For continuous grouping variables, the function automatically creates quantile groups (quartiles by default) to show how ESS varies across the distribution of the continuous variable.
Lower ESS percentages indicate:
Greater weight variability
More extreme weights
Potentially unstable weighted estimates
Need for weight trimming or alternative methods
See also
check_ess()
for computing ESS values, ess()
for the underlying calculation
Examples
# Overall ESS for different weighting schemes
plot_ess(nhefs_weights, .weights = c(w_ate, w_att, w_atm))
# ESS by treatment group (binary exposure)
plot_ess(nhefs_weights, .weights = c(w_ate, w_att), .group = qsmk)
# ESS by treatment group (categorical exposure)
plot_ess(nhefs_weights, .weights = w_cat_ate, .group = alcoholfreq_cat)

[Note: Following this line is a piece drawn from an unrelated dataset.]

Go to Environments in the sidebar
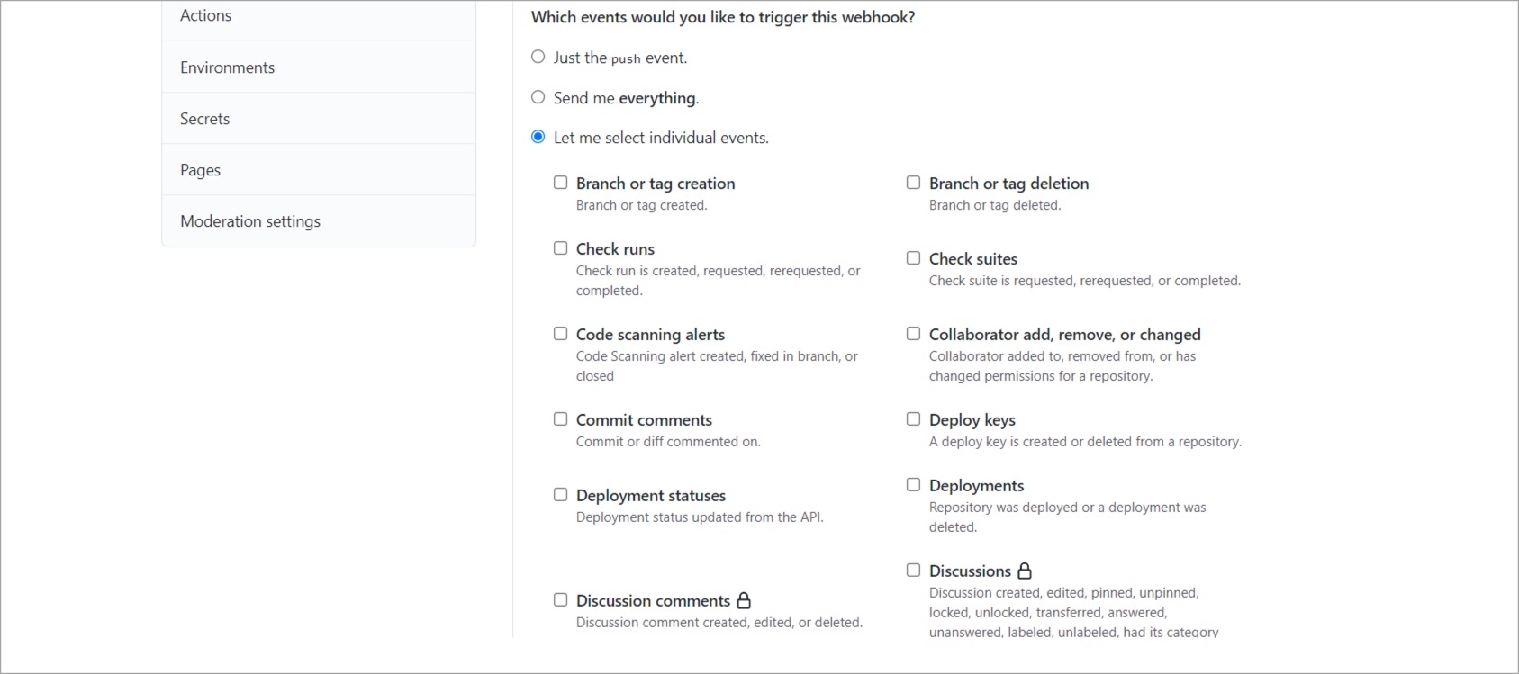The width and height of the screenshot is (1519, 674). [319, 67]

#> Warning: Removed 1 row containing missing values or values outside the scale range
#> (`geom_col()`).
#> Warning: Removed 1 row containing missing values or values outside the scale range
#> (`geom_text()`).
# ESS by age quartiles
plot_ess(nhefs_weights, .weights = w_ate, .group = age)

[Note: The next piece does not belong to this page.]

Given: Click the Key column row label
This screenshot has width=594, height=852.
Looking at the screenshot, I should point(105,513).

# Customize quantiles for continuous variable
plot_ess(nhefs_weights, .weights = w_ate, .group = age,
n_tiles = 5, tile_labels = c("Youngest", "Young", "Middle", "Older", "Oldest"))
# Without percentage labels
plot_ess(nhefs_weights, .weights = c(w_ate, w_att), .group = qsmk,
show_labels = FALSE)
# Custom styling
plot_ess(nhefs_weights, .weights = c(w_ate, w_att), .group = qsmk,
alpha = 0.6, fill_color = "steelblue",
reference_line_color = "red")
# Using pre-computed ESS data
ess_data <- check_ess(nhefs_weights, .weights = c(w_ate, w_att))
plot_ess(ess_data)
# Show ESS on original scale instead of percentage
plot_ess(nhefs_weights, .weights = c(w_ate, w_att), percent_scale = FALSE)